Automatic point cloud semantic segmentation of complex railway environments
DATA:
2021-06-14
IDENTIFICADOR UNIVERSAL: http://hdl.handle.net/11093/2347
VERSIÓN EDITADA: https://www.mdpi.com/2072-4292/13/12/2332
MATERIA UNESCO: 3305.06 Ingeniería Civil ; 3310.04 Ingeniería de Mantenimiento ; 3323.02 Equipo Ferroviario
TIPO DE DOCUMENTO: article
RESUMO
The growing development of data digitalisation methods has increased their demand and applications in the transportation infrastructure field. Currently, mobile mapping systems (MMSs) are one of the most popular technologies for the acquisition of infrastructure data, with three-dimensional (3D) point clouds as their main product. In this work, a heuristic-based workflow for semantic segmentation of complex railway environments is presented, in which their most relevant elements are classified, namely, rails, masts, wiring, droppers, traffic lights, and signals.
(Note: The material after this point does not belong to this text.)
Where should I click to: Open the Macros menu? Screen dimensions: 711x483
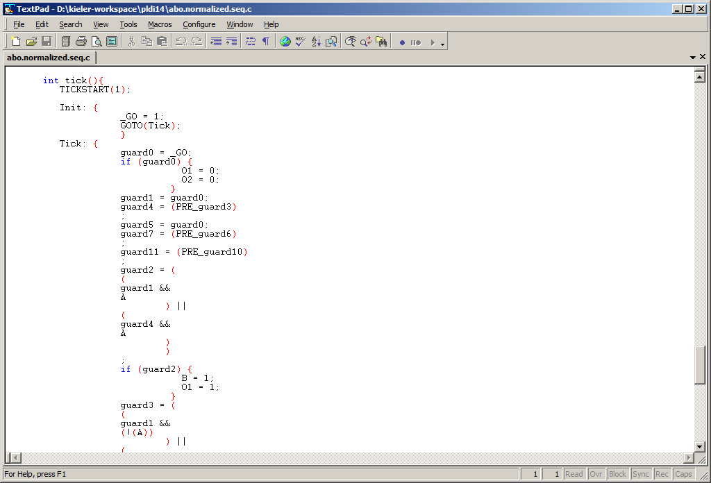coord(160,24)
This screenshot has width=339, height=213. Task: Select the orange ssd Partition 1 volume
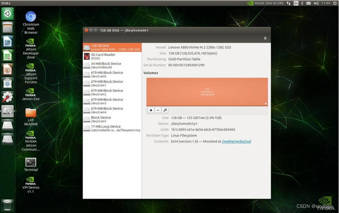(x=207, y=91)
This method takes advantage of existing methodologies in the field for point cloud processing and segmentation, taking into account the geometry and spatial context of each classified element in the railway environment. This method is applied to a 90-kilometre-long railway lane and validated against a manual reference on random sections of the case study data. The results are presented and discussed at the object level, differentiating the type of the element. The indicators F1 scores obtained for each element are superior to 85%, being higher than 99% in rails, the most significant element of the infrastructure. These metrics showcase the quality of the algorithm, which proves that this method is efficient for the classification of long and variable railway sections, and for the assisted labelling of point cloud data for future applications based on training supervised learning models.